Get yourself on the road to health and vitality – make a daily deposit into your health and fitness bank account. Here are some ways to do it: go for a walk, take a yoga class, get a massage, work out, get 8 hours of sleep on a work night, eat healthy meals all day long. Make deposits into this account a habit!
Posted by Andy Petranek : Thursday, Feb 09, 2006
Knowing how to read and understand food labels is the first step toward improving the quality of the food in your diet. Two words that show up all the time on labels are the words "Natural" and Organic." Ever wonder what the difference is?
"Natural" on a label is NOT a term defined by the government for foods - it is used by food companies for marketing purposes only!
"Organic" on the other hand indicates that it is a food that has been produced without the use of pesticides, herbicides, or GMOs (genetically modified organisms.)
Look for the label "certified organic" on the food eat, after all, you are what you eat!
Posted by Andy Petranek : Thursday, Feb 02, 2006
One of the best things you can do when going for a walk, run or bike ride is to know both where you’re going, and how far the route is. Even smaller details like where the mile markers are can be really helpful! In the past, I’ve done things like drive the route in my car, or bike, or even walk the route with a hand-held measuring roller.

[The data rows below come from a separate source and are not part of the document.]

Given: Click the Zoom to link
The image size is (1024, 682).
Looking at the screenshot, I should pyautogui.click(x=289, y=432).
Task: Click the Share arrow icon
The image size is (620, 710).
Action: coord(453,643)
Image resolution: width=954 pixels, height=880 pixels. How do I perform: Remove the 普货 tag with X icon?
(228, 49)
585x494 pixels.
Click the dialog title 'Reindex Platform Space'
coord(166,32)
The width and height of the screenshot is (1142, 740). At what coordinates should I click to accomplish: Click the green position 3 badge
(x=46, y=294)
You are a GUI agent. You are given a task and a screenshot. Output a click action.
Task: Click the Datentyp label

Thanks to Google and a few great web sites you no longer have to do that. Check out http://www.favoriterun.com. Membership is free, and with it, you can map any route of any run, walk, or bike-ride you’d like, save it, and then have it for future reference.
Now get out there and go for a run – even if its just around the block!

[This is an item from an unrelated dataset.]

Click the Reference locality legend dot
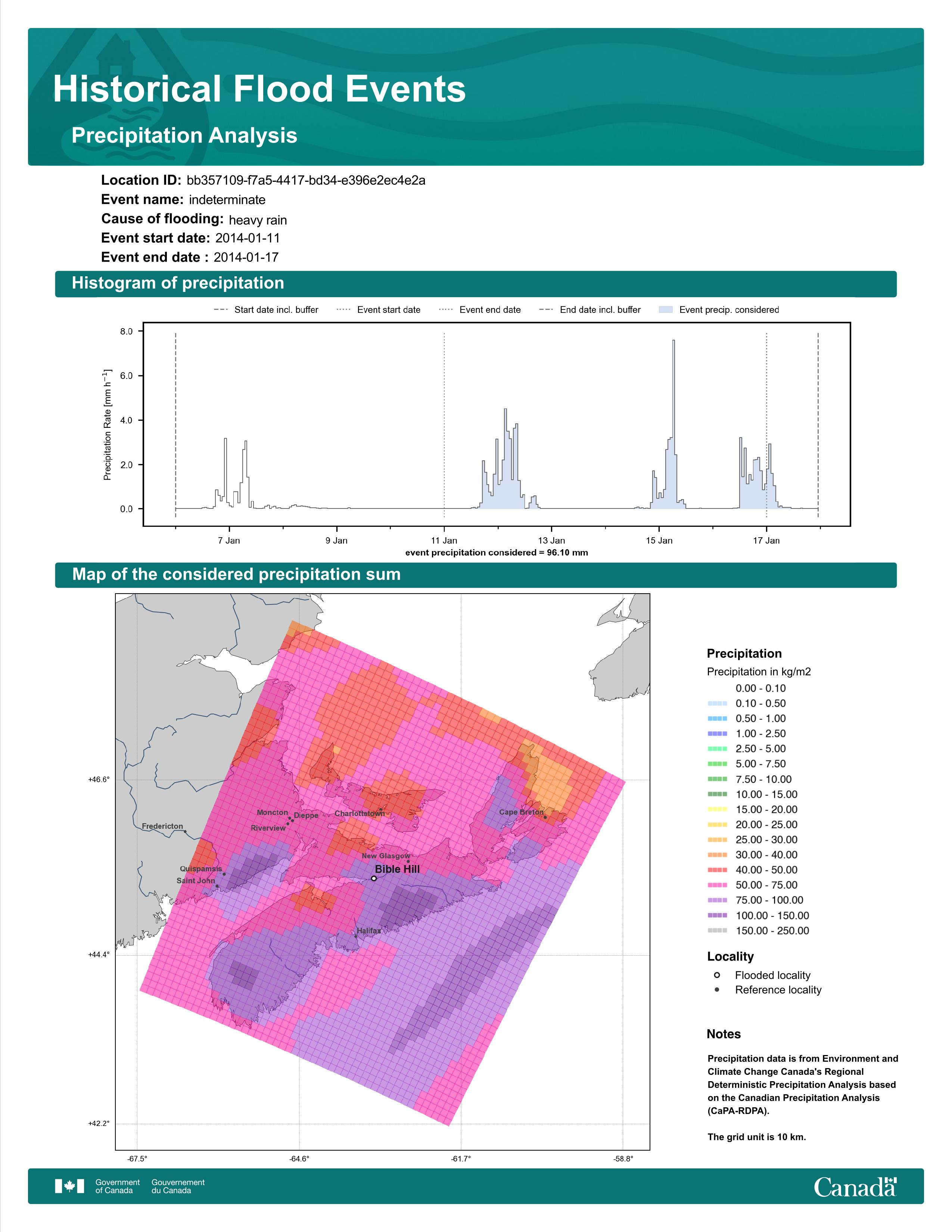This screenshot has width=952, height=1232. coord(717,989)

Posted by Andy Petranek : Wednesday, Jan 25, 2006
Did you know that you can accomplish the same thing in half the time by upping the intensity of your workouts? For years, you’ve heard about things like “fat burning zone” and moderate intensity for 45-60 minutes, right?
As it turns out, when you do high intensity workouts for 20 minutes or less, you put your body under such a high load/stress that it burns as much or more energy to recover than it would going at a moderate pace for an hour or more! Check out the results of a study done on this subject by McMaster University here…
Try this: Speed sit ups. Get a partner and hold their feet. Take turns sprinting in sit up intervals. Go as possible in each interval, and make the switch between partners FAST – 15 sec, 30, 45, 60, 45, 30, 15.